As police searched her lunchbox and stroller, six-year-old Océanne Giroux-Gonçalves cried and watched officers rough up a fellow demonstrator.
‘Is that what war is like?’ Océanne asked her mother after the march.
‘Do police officers kill children?’
On 1 May last year, children and adults up to age 80 with reduced mobility were attacked from behind by around 30 Montreal riot squad police while peacefully and festively walking in support of International Workers’ Day.
‘I thought the police were there to help us as citizens, but now I’m scared of them,’ said 56-year-old Lise Rozon, who was hit on the back of her arm and left with a bruise the size of a plate.
Since then, demonstrator Sophie Sénécal has compiled testimonies of abuse from that day to support her complaint to the Montreal Police Service about its conduct. The deadline for her to submit it is 1 May 2009. ‘This complaint needs to be filed to avoid the same thing happening at this year’s May Day demonstration,’ says Manuel Almeida, a member of Montreal’s Collective Opposed to Police Brutality (COBP). Yet the history of police brutality in Montreal suggests the problem isn’t going away any time soon. In April 2002, police arrested hundreds of anti-G8 demonstrators before they even started marching. The largescale arrests received the condemnation of the United Nations Human Rights Committee, which reported that it is the State’s responsibility to ensure that ‘only those committing criminal offences during demonstrations are arrested’.
It also gained the attention of two local academics, who filed a class action lawsuit against the City. Yet seven years later, the lawsuit has not fully seen the light of day. Although it was authorized by the Quebec Superior Court in 2007, last August the City made a motion for the case to be dismissed, claiming the class action was deposited too late. In Montreal it is not that unusual for judgments to take this long; it took the police ethics committee 10 years to suspend temporarily two officers for negligence over the death of a homeless man.

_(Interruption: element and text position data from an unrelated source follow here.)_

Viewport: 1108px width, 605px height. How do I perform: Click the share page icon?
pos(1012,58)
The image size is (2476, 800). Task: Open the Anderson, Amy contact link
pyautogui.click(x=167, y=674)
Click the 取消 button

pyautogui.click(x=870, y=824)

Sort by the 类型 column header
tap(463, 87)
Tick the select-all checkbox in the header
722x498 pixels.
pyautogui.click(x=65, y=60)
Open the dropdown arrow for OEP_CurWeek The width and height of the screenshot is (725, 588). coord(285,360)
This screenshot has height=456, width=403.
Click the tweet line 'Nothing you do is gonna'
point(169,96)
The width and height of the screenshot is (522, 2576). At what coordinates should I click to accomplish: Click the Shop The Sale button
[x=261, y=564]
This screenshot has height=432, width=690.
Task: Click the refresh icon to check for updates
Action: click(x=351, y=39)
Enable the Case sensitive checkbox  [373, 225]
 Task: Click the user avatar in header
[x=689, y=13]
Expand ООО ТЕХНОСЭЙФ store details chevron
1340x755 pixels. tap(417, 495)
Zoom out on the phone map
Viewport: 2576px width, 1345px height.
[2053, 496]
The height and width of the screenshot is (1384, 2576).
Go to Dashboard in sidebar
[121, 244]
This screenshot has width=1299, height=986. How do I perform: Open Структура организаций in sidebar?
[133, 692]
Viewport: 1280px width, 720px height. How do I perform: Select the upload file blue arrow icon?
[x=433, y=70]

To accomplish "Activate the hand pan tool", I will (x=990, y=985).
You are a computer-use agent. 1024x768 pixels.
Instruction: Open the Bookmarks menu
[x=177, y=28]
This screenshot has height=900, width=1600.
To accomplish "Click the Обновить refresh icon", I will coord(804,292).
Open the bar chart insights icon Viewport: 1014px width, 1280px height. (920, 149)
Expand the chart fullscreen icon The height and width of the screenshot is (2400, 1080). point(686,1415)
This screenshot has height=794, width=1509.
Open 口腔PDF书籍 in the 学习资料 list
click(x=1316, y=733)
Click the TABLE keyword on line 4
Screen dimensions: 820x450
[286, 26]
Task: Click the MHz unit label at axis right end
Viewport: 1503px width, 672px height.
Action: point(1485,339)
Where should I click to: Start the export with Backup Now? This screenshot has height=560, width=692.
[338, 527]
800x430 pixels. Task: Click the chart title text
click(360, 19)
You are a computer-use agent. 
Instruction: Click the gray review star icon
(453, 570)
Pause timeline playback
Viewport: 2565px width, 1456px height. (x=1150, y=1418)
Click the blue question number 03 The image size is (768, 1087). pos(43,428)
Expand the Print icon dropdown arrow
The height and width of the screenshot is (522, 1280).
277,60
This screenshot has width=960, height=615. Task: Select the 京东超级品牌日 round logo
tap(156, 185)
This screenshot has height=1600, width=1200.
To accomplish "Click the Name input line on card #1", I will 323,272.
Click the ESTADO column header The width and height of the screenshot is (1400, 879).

Perhaps most raw in Montreal’s conscience is the killing of an unarmed 18-year-old, Fredy Villanueva, by police gunfire last year. In December, both officers involved in the incident were cleared of criminal charges. So this February the Villanueva family filed a lawsuit against the City and the involved police officers. The COBP has cited this case as the 43rd death at the hands of Montreal police since 1987.
Meanwhile, since January 2009 the City of Montreal has been considering bylaws to increase officers’ rights and restrict those of the public, including making it illegal to insult police officers on the job or to wear certain face coverings at public gatherings.
This doesn’t make Marie-Claude Giroux or her daughter Océanne feel any safer. Giroux says that the events of last May Day made her realize that social control is tighter than ever in Montreal. ‘I ask myself what kind of democracy we live in. I never thought I would see this happen to my daughter in Canada.’